La labor que desarrolla un utillero quizá sea la más ingrata dentro de un equipo. Para los neófitos o profanos de este deporte, esta figura se dedica a dejar todo a punto el material que se utiliza tanto en los entrenamientos como en los partidos. Equipajes, botas, balones, toallas, agua, conos, y en algunos casos hasta el botiquín, están en perfecto estado de revista antes de que ruede la pelota. Pero lo que también pasa desapercibido es su labor como psicólogos. Muchas veces son el hombro al que van a llorar los futbolistas, actúan casi de padres, les escuchan y aconsejan a partes iguales sin esperar nada a cambio. Algunas veces, los jugadores tienen un recuerdo para ellos cuando celebran un gol, pero poco más. Aun así, ese gesto le compensa al utillero todos los millones que no va a cobrar en su vida porque ya se siente pagado. Lástima que ese guiño a su trabajo sólo ocurra en contadas ocasiones. En cuanto a nombres, ustedes quizás retengan el del mítico Españeta, santo y seña del Valencia. O, quizás, lejos de nuestras fronteras, les suene el de Roy Reyland, kit manager del Tottenham, quien escribió un libro sobre sus vivencias en las tripas de la franquicia inglesa. Pocos más podrán encontrar que hayan saltado a la fama, ya que ellos prefieren vivir en el anonimato.

No menos importante –y silencioso– es el trabajo del delegado de equipo, que se centra en el ámbito administrativo y reglamentario. Se encarga de realizar las fichas de los futbolistas para la Federación, de entregarlas antes de los partidos a los colegiados, de recibir y despedir a los trencillas facilitándoles su labor desde que llegan hasta que se marchan del estadio. Asimismo, se ocupan de contabilizar tarjetas amarillas y rojas y recabar datos estadísticos que le pueden ser útiles al entrenador. Su función tiene momentos ingratos cuando se equivocan en algún cambio como le ocurrió a Chendo, delegado del Real Madrid, con Cheryshev, que estaba sancionado, no podía jugar el partido de Copa ante el Cádiz. El conjunto merengue quedó apeado del torneo del KO por incumplir el reglamento. Ahí, el exfutbolista recibió bofetadas de todo tipo. Si hablamos de fútbol aficionado, en muchos casos la figura de delegado y de utillero suele encarnarla la misma persona para abaratar costes. Su sala de trofeos es la palmadita en la espalda por el trabajo bien hecho.
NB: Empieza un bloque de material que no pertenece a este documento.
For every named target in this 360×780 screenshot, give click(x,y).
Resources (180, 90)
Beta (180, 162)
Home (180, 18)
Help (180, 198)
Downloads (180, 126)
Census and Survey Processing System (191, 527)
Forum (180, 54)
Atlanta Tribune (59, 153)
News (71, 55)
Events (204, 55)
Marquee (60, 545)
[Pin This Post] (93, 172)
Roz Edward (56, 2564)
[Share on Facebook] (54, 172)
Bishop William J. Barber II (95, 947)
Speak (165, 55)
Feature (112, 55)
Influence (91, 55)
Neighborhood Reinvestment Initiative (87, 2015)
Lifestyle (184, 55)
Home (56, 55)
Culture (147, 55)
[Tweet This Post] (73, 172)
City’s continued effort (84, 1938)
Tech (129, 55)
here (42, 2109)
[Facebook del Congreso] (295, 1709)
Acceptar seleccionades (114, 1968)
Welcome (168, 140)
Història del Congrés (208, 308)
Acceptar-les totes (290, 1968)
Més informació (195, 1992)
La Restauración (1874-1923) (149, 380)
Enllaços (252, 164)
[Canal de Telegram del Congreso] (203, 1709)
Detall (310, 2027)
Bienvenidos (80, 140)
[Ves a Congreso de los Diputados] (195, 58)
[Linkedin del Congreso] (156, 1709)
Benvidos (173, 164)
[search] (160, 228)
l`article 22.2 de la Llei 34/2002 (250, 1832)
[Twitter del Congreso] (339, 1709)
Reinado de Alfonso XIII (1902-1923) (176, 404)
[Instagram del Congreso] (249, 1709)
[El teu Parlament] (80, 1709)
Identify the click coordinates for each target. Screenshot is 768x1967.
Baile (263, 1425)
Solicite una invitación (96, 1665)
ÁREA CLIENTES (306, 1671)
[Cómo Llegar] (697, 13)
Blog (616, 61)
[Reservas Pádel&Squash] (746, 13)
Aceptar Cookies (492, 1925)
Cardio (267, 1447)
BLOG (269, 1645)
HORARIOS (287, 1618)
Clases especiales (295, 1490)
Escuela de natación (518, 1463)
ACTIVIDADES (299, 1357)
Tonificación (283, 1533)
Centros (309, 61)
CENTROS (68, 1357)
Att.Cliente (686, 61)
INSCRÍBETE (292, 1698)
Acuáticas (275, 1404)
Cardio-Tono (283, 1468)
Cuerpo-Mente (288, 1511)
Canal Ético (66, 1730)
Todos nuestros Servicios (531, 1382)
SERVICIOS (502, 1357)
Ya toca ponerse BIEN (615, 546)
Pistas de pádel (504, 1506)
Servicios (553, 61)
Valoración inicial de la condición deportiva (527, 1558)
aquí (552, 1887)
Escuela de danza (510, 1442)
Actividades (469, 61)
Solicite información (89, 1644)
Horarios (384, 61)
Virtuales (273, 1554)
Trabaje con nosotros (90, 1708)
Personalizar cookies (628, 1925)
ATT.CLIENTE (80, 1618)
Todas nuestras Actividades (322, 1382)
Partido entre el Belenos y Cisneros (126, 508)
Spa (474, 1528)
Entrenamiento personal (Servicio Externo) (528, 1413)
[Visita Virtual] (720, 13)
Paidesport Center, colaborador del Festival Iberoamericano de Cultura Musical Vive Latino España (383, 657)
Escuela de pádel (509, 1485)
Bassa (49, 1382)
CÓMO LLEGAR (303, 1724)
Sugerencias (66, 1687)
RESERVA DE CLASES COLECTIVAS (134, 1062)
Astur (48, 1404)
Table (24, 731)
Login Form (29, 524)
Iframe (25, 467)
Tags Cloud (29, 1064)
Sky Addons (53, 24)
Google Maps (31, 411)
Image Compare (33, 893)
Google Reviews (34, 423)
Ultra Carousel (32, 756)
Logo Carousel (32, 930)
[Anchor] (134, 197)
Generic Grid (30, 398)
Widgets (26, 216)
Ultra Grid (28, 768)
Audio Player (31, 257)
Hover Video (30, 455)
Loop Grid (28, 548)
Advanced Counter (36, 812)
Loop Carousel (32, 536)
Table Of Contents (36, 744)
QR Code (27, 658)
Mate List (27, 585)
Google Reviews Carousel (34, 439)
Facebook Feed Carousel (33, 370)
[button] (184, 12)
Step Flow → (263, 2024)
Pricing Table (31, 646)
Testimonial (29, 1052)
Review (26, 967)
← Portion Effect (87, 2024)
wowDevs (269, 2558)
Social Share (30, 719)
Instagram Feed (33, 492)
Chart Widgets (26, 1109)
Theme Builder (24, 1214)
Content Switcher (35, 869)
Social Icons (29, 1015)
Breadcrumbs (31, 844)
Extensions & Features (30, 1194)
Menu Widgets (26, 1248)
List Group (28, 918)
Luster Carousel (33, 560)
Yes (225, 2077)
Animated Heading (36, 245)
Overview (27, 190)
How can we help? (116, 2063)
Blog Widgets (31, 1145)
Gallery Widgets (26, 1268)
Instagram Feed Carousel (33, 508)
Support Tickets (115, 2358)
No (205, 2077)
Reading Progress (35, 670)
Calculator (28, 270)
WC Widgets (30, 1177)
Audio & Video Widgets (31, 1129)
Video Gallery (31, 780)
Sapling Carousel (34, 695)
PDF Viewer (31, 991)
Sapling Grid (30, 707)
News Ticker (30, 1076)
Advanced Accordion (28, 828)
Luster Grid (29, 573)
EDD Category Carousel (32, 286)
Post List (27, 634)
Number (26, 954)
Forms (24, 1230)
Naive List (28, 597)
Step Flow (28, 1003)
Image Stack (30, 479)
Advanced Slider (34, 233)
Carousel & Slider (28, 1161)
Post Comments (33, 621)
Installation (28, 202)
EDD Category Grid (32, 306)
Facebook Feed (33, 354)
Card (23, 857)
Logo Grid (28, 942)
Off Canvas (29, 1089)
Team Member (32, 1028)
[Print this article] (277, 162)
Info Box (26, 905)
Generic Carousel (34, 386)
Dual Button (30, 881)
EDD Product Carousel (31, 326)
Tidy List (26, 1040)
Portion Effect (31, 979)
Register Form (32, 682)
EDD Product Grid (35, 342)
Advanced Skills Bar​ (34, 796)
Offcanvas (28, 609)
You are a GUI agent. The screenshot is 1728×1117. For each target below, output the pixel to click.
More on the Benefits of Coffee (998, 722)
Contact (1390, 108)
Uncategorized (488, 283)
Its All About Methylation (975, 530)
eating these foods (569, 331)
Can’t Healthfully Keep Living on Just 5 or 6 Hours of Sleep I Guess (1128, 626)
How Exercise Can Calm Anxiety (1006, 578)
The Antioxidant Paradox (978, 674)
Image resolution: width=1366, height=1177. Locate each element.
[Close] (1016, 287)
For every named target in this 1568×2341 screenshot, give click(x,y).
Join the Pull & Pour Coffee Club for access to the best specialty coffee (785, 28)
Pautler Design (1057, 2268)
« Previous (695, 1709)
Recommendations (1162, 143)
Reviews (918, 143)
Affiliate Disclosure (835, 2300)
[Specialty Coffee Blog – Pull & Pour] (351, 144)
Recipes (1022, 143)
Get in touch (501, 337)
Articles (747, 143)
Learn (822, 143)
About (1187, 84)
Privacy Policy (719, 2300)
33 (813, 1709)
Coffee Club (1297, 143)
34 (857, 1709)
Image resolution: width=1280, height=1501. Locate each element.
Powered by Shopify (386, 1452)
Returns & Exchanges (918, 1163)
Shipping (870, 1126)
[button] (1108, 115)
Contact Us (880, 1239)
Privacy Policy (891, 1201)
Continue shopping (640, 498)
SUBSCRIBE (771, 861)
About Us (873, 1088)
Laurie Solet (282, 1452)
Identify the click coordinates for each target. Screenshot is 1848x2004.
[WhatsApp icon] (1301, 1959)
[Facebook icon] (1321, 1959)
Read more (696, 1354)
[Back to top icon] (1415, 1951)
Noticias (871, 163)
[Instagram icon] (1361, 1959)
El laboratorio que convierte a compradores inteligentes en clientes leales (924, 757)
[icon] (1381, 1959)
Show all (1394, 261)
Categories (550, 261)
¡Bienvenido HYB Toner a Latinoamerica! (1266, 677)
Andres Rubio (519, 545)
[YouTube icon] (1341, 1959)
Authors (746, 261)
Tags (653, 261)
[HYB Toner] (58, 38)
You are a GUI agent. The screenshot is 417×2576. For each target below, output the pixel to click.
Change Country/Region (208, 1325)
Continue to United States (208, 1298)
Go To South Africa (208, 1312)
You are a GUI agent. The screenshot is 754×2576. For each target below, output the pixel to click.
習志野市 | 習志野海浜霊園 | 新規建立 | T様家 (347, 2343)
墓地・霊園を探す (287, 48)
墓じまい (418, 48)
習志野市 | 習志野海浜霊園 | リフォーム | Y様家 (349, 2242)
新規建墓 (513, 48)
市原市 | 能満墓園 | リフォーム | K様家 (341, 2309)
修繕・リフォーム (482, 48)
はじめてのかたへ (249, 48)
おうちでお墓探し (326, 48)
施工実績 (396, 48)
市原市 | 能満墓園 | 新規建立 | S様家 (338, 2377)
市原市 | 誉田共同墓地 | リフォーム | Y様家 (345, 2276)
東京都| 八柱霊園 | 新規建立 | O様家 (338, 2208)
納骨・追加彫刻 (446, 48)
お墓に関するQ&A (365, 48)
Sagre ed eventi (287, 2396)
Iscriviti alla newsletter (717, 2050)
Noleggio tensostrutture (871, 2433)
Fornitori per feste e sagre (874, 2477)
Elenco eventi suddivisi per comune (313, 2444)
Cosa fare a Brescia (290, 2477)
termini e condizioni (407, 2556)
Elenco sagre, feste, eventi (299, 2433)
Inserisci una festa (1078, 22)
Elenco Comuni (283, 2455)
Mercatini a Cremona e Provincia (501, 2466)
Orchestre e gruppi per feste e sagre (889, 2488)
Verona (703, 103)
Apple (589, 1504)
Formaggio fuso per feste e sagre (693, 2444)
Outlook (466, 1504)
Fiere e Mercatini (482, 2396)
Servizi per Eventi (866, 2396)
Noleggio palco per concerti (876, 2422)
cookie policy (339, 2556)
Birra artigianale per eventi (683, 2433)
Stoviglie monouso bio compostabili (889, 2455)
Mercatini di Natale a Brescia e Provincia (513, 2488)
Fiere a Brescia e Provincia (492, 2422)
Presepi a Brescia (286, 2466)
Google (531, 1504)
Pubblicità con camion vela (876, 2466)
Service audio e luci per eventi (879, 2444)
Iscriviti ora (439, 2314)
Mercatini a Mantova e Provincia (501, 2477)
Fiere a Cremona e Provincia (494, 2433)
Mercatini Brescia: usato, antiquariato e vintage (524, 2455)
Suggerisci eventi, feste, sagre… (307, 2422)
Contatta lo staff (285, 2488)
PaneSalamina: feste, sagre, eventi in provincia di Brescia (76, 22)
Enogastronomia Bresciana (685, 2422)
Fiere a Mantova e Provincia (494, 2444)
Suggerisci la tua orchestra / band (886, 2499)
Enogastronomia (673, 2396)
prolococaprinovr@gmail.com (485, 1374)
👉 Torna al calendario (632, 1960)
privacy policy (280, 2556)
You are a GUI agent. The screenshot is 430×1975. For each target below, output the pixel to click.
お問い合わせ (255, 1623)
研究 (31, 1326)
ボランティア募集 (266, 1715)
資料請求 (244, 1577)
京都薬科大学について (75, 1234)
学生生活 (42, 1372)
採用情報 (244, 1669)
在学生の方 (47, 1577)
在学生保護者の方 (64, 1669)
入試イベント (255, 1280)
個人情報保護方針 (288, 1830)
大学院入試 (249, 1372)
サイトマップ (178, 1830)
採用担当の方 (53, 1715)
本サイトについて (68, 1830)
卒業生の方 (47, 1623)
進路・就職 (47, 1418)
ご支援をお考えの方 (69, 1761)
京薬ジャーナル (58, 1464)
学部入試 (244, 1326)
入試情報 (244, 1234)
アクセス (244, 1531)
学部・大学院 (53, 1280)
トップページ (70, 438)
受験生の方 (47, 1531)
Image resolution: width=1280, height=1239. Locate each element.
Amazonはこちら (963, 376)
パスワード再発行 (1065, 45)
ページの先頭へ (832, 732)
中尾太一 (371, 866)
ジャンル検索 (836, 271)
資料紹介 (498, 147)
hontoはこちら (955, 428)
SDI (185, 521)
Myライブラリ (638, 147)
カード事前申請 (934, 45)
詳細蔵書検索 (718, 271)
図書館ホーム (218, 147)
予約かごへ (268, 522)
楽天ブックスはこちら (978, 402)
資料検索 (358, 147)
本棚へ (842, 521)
Dejo para una última reflexión al fútbol base, con todos sus componentes. La hipocresía del balompié español se jacta, sin razón, de que lo más importante del club es su cantera. Se repite hasta la saciedad por parte de secretarios técnicos y directivos que el activo más importante de la institución son sus jóvenes, pero está demostrado que no es así. En un alto porcentaje de las entidades futbolísticas se le da poco o nulo valor a la satisfacción de que los chavales que despuntan puedan a llegar a vestir la casaca del primer equipo. En España, tan sólo el Athletic Club, el Barcelona y el Villarreal pueden presumir de ello. Otros casos, quizás, de apuesta perenne por la base son el Espanyol, la Real Sociedad, el Sevilla o el Sporting de Gijón, que ha vuelto a la élite gracias a los chavales de Mareo tras sufrir la prohibición de fichar por sus impagos a Hacienda. Por lo tanto, podemos decir que, a grandes rasgos, la cantera es otra sección olvidada en gran medida por nuestro fútbol. En el profesional, se entiende. Porque si bajamos hasta los confines de este deporte, donde los entrenadores han de ejercer de hombres-orquesta encontramos otra realidad mucho más humana. Aparte de director técnico, el míster ha de ser delegado, utillero, preparador físico, masajista. Algunos ejercen hasta de padres de la tropa futbolística. Las cuentas aprietan y no hay dinero para más. A pesar de todo, esos personajes que abundan en este mundillo, suelen entregarse al deporte por hobby. Ya les pueden cargar de trabajo que pocas veces pondrán el grito en el cielo como seguramente harían sus homólogos profesionales. El fútbol es su pasión y no importa nada más.

Me aventuraría a decir que de los ganadores del Balón de Oro de los últimos 20 años nadie, absolutamente nadie, cuando recogía la dorada pelota, se ha acordado de reconocer la labor de estos personajes anónimos que inevitablemente les han acompañado en su carrera. Ellos, los cracks, viven instalados en un mundo irreal, rodeados de opulencia de la que hacen gala, asesores, modelos y demás farándula alejada de la realidad. No se dan cuenta que ellos mismos también pasaron por esos peldaños que hay que subir hasta llegar a la cima. Es realmente llamativo que muy pocos (por no decir ninguno) se acuerda de sus raíces –en la mayoría de casos, humildes o muy humildes–, que al fin y al cabo, son la esencia de esta disciplina deportiva. Por eso, no hay messis, ni cristianos, ni neymars que merezcan más un Balón de Oro que todos aquellos que hacen que el fútbol sea grande desde la sombra. El fútbol de élite, tal y como se entiende, se lo debe todo al más humilde, al que permanece en el anonimato.